Evidence for generalizability or external validity was not provided in this study. Studies comparing preservice teachers early and near the completion of their teacher preparation program would contribute generalizability, while determining how the SETS correlates with other measures of self-efficacy, such as the SELS, CSSE, or MTEBI would provide evidence for external validity.
A delimitation is our focus on statistical thinking, not probability. Specifically, the GAISE pre-K-12 report (Franklin et al., 2007, pp. 8-9) says “probability is a tool for statistics” and “an intuitive grasp of probability will suffice at these [precollege] levels.” The focus of GAISE and the SETS instrument is the formulation of research questions, data collection, and analysis as well as the interpretation of results.

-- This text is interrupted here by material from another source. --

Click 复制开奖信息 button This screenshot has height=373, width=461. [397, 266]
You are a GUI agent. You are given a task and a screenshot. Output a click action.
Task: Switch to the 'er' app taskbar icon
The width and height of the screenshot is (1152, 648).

A potential use for the SETS instrument is indicating needs in professional development programs for in-service teachers. As initial validity evidence focused on preservice teachers with no or minimal teaching experience, future studies with other populations (e.g., new and experienced in-service teachers) are warranted. Participants may have based their responses only on their experience as learners of statistics, rather than as teachers of statistics. So they might believe a particular concept is hard to teach because it was hard for them to learn, while an in-service teacher might think a concept is hard to teach because she has tried several different teaching strategies with limited effectiveness. The authors are also conducting a validation study of a parallel instrument of items aligned with CCSSM and GAISE Level C to assess teacher self-efficacy to teach statistics in the high school grades.

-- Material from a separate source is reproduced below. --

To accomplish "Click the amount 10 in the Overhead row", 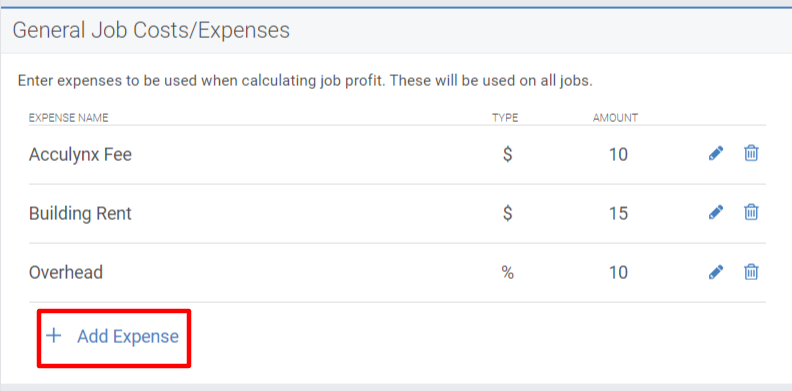I will tap(618, 273).
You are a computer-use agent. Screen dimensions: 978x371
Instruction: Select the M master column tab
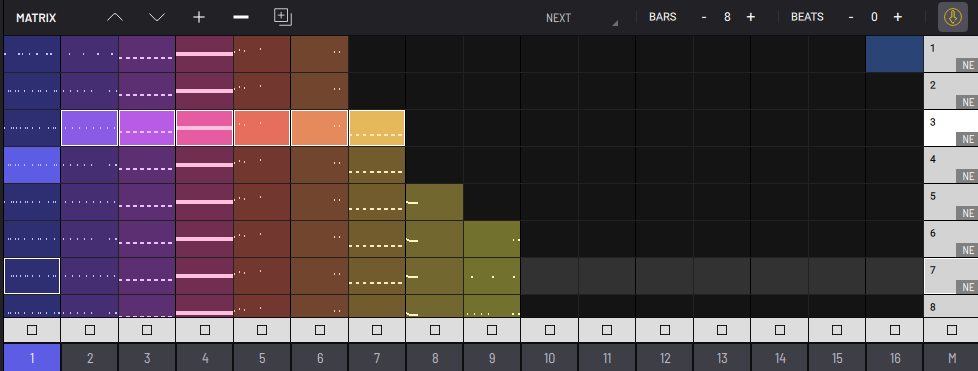[x=952, y=357]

Although not directly measuring teachers’ knowledge or classroom practices, the SETS instrument could serve as a dependent variable (pretest/posttest) to inform professional development and teacher preparation programs without having to rely on teacher perception of the program itself. The SETS instrument could measure change in teachers’ self-efficacy as a result of the intervention; the SETS instrument measures these levels with a domain-specific approach other instruments lack, potentially better indicating impact.
Footnotes
Authors’ Note
This work was presented in part at the 2012 American Educational Research Association Meeting and at the August 14, 2012 Consortium for Advancement of Undergraduate Statistics Education (CAUSE) Webinar. Readers interested in using the SETS instrument should contact the authors.
Declaration of Conflicting Interests
The author(s) declared no potential conflicts of interest with respect to the research, authorship, and/or publication of this article.
Funding
The author(s) disclosed receipt of the following financial support for the research, authorship, and/or publication of this article: The researchers gratefully acknowledge support from CAUSE (under NSF DUE Award No. 0618790).